*Exercise instructions:* Your reproduction of the entries should be exact and should contain no pictures.

Collected data entries
┌──
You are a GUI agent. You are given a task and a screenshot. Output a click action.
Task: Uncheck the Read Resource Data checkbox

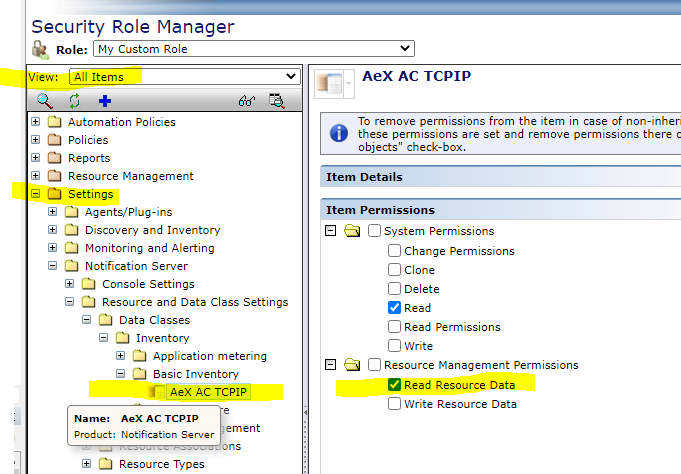395,384
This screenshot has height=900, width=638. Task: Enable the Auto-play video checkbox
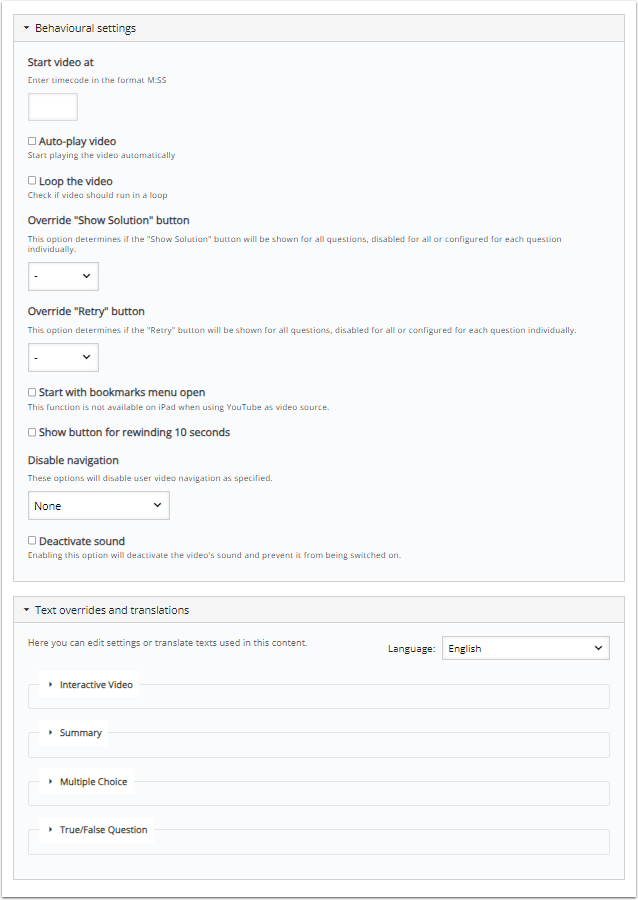pyautogui.click(x=32, y=141)
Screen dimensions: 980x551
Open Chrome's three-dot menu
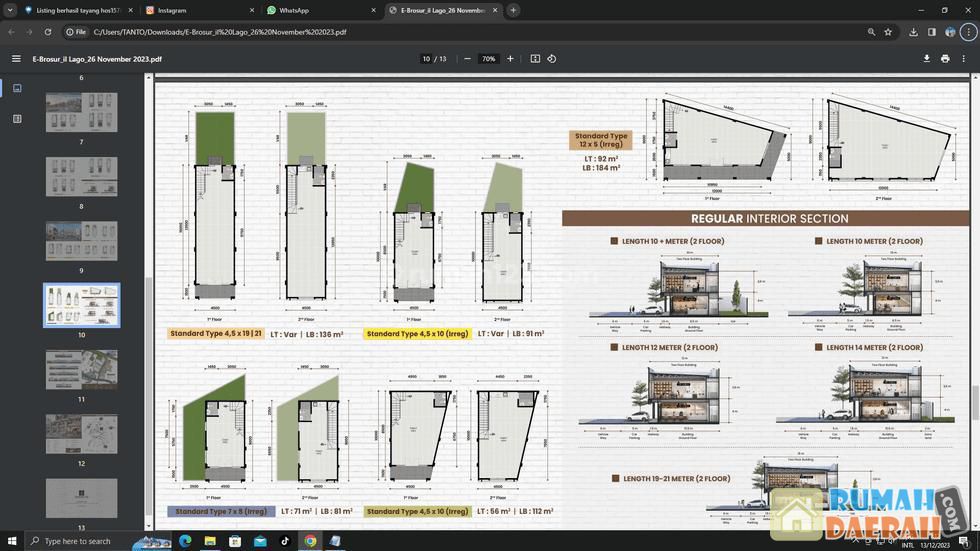coord(969,32)
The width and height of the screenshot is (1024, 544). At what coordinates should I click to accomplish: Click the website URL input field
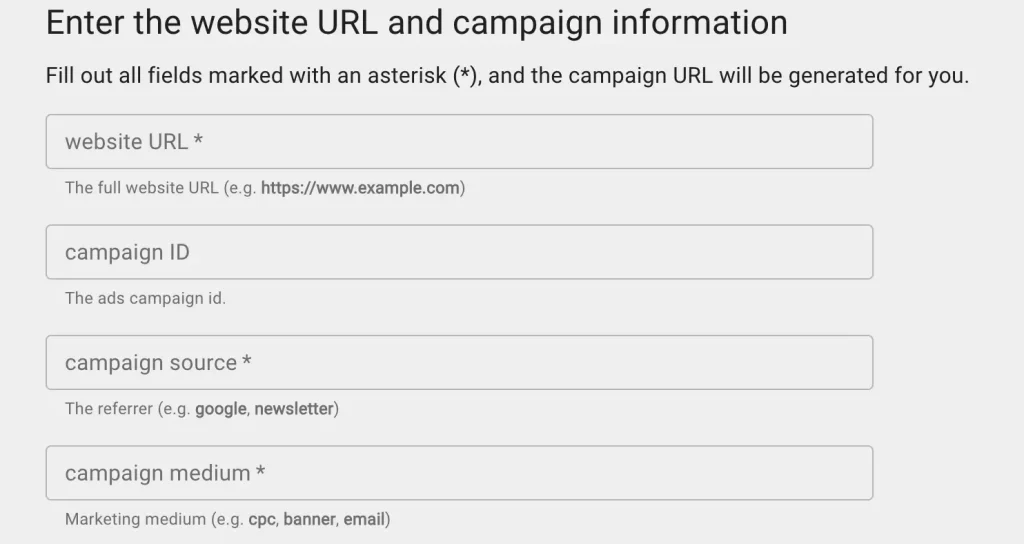pos(459,142)
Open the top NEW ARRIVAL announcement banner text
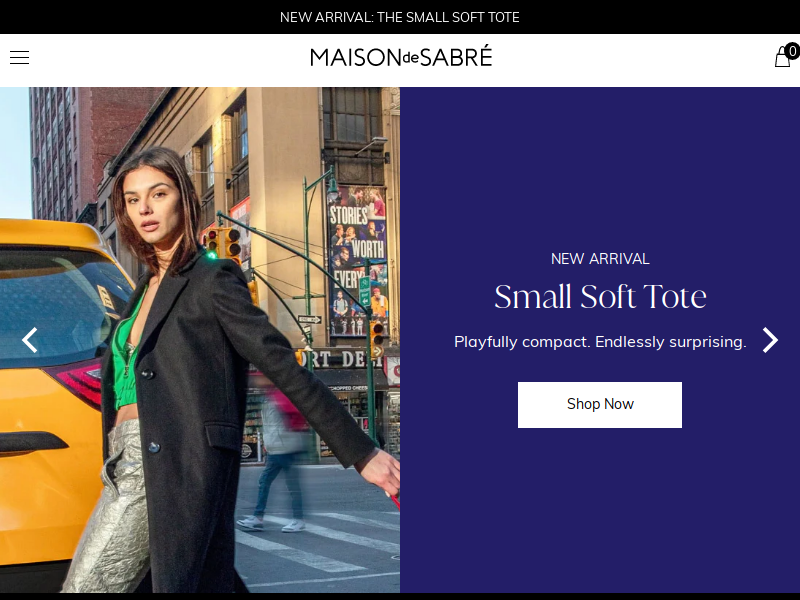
└──
*Your response:*
You are a GUI agent. You are given a task and a screenshot. Output a click action.
Task: Uncheck the Read Resource Data checkbox

395,384
This screenshot has height=900, width=638. Task: Enable the Auto-play video checkbox
pyautogui.click(x=32, y=141)
Screen dimensions: 980x551
Open Chrome's three-dot menu
coord(969,32)
The width and height of the screenshot is (1024, 544). At what coordinates should I click to accomplish: Click the website URL input field
pos(459,142)
Open the top NEW ARRIVAL announcement banner text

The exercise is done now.